Everything about Ghostbusters: Afterlife is intended to induce nostalgia for fans of the '80s cult franchise. Yes, they are probably watching it with their children or grandchildren, but make no mistake - they are part of the demographic this movie is targeting. From the director, Jason Reitman, who happens to be the son of the original director Ivan Reitman to the familial link of the movie's new stars and its old, everything is connected in some way or the other.
Purists may argue that catering to nostalgia has become increasingly more entrenched in the Hollywood psyche, but if it's what the average viewer wants, everything else be damned. The most important aspect of your average commercial film is entertainment - everything else is secondary. And director Jason Reitman manages to somehow incorporate all possible nostalgia, along with his own personal imprint, to make an entertaining family film.
Ghostbusters: Afterlife is the story of a bankrupt woman (Carrie Coon) and her family who need to move to a ramshackle estate in the middle of nowhere, the only thing bequeathed to her by her deceased father. A series of mildly spooky events piques the interest of her precocious daughter Phoebe (Mckenna Grace), whose investigations on the earthquakes affecting the quaint town of Summerville point to something much more sinister.
Teaming up with her classmate Podcast (Logan Kim), Phoebe has to unearth the truth behind the mysterious happenings in the abandoned mine outside the village, aided by their weird teacher Gary Grooberson (Paul Rudd), and later by her brother Trevor (Finn Wolfhard).
Ghostbusters: Afterlife has some genuinely funny writing. The first few minutes set the tone of the film with some fantastic quips, and the movie strides along delivering laughs, scares and action at equal paces. The film starts out as a mystery, but casts it aside for full-blown action by the second half - and does both quite decently.

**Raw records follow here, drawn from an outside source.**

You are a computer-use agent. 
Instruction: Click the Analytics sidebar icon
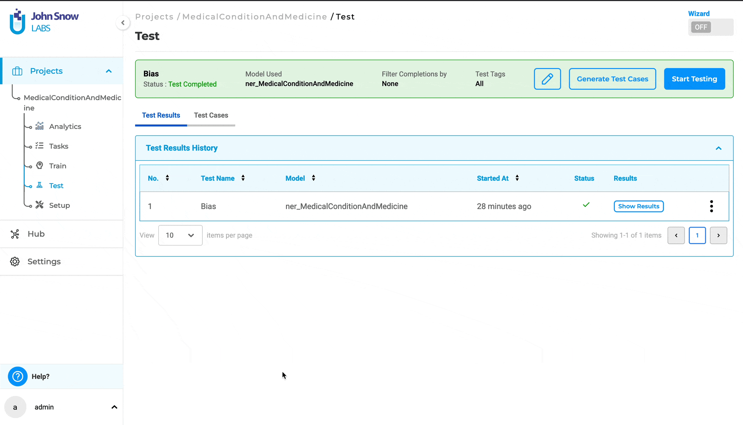click(x=39, y=127)
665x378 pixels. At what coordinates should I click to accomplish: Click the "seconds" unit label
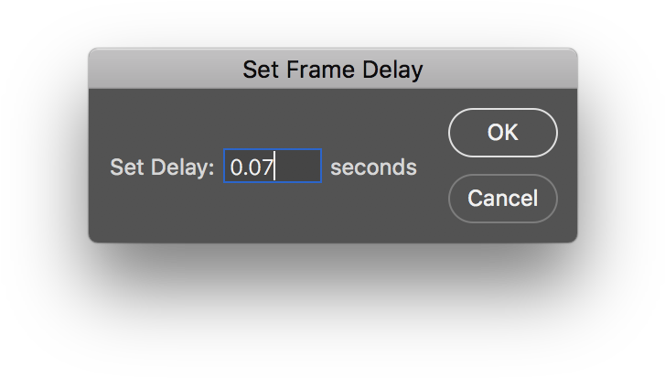pyautogui.click(x=373, y=167)
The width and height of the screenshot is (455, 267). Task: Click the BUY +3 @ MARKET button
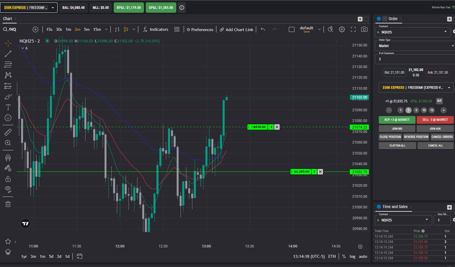point(397,120)
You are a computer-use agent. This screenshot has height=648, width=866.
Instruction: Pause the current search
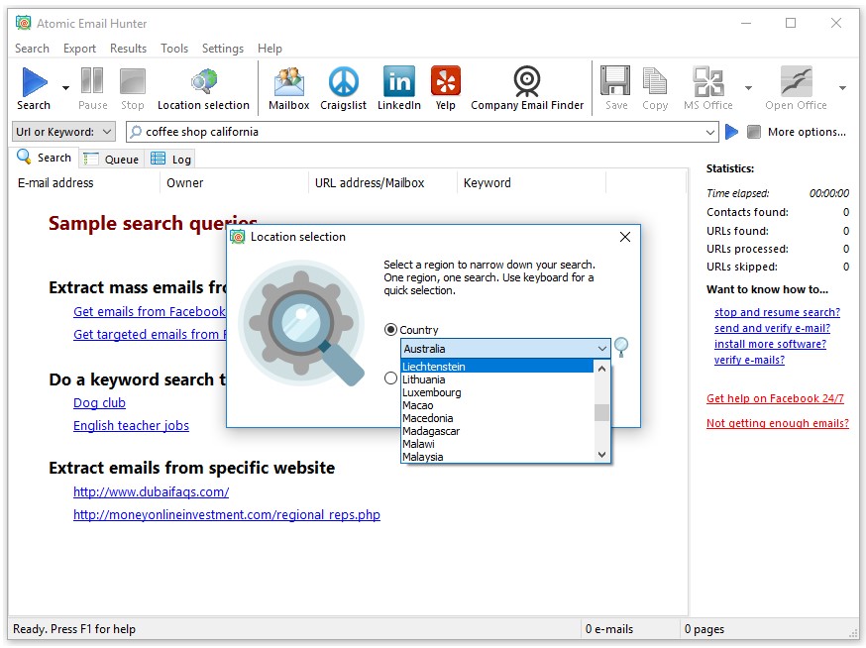pos(91,87)
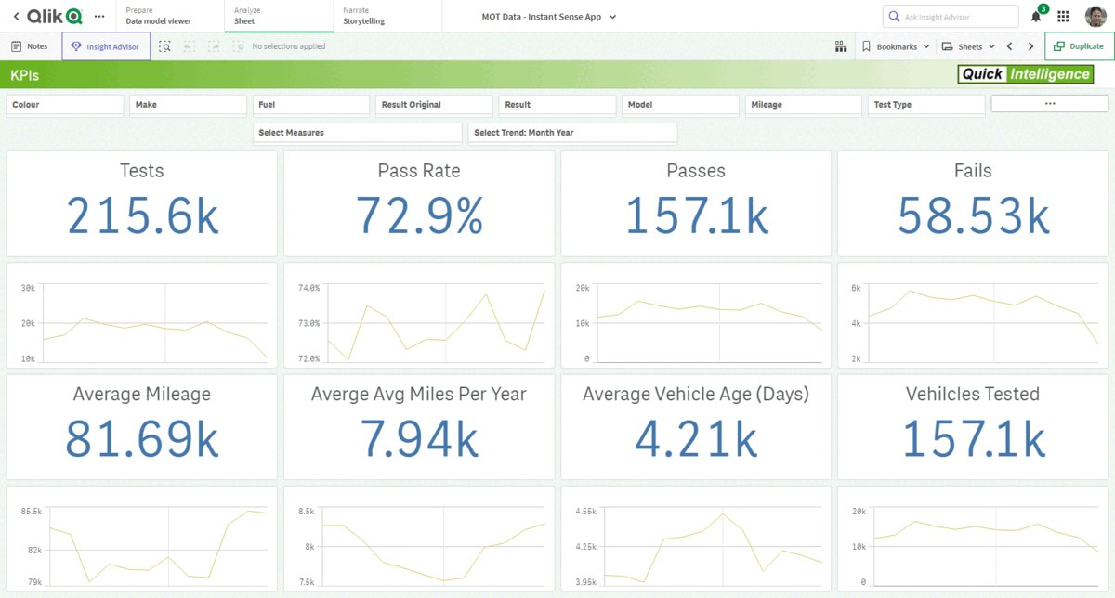1115x598 pixels.
Task: Go to the next sheet arrow
Action: pos(1030,46)
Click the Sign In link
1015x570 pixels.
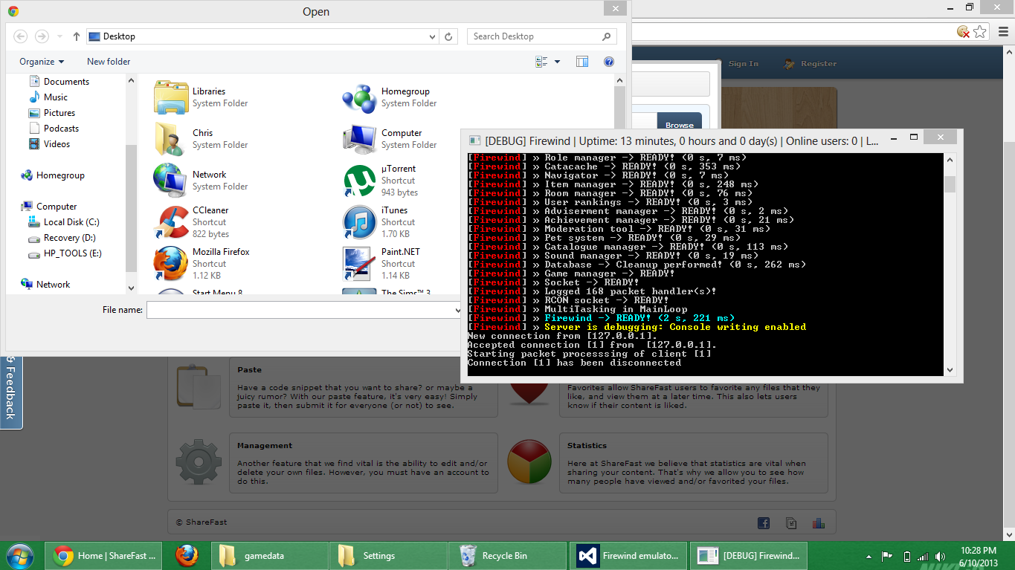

The characters are well-written, albeit some a little heavier on the nostalgic side. The critical approach is often against nostalgia as we mentioned earlier on, but it isn't necessarily a bad thing. Ghostbusters: Afterlife leans in on its own predecessors in such an earnest manner that it is hard to fault it as just another commercial cash-grab. Yes, we think so despite Jason Reitman announcing that he wanted to bring forth the concept of "anyone can be a Ghostbuster" which potentially opens the doors for a Ghostbusters universe.
Mckenna Grace is assured in her performance as the nerdy, science and bad jokes enthusiast Phoebe. Carrie Coon has some highs and lows as the tense single mother Callie, and Finn Wolfhard is underutilised, making them somewhat less interesting compared to their third family member. Paul Rudd seems to have had fun being a goofy amateur parapsychologist, and adds a certain level of charm to the proceedings.
But by far the most memorable performance is by young Logan Kim as Podcast, Phoebe's supernatural phenomenon-obsessed classmate, who is both maddening and endearing in equal amounts. Some old favourites return for cameo appearances, but that's all we're going to say about it.
The film is set in rural America, a marked difference from the concrete jungles of New York where the earlier films were based. The mood and its colour palette need to change accordingly, and cinematographer Eric Steelberg is up to the task. Rob Simonsen's score does what it needs to, hyping up scenes and fading into the background as demanded by the script. The most fun song is during the end-credits, however - the one you'll recognise and want to hum along to.
Ghostbusters: Afterlife manages to both be a lovely film for the younger generation to enjoy and a nice nostalgia hit for their parents or grandparents. It has an honest reverence for its prequels, and its own potential - what more can you expect?
Was this a necessary, long-awaited film? Not particularly. Is it enjoyable, despite that? Thoroughly.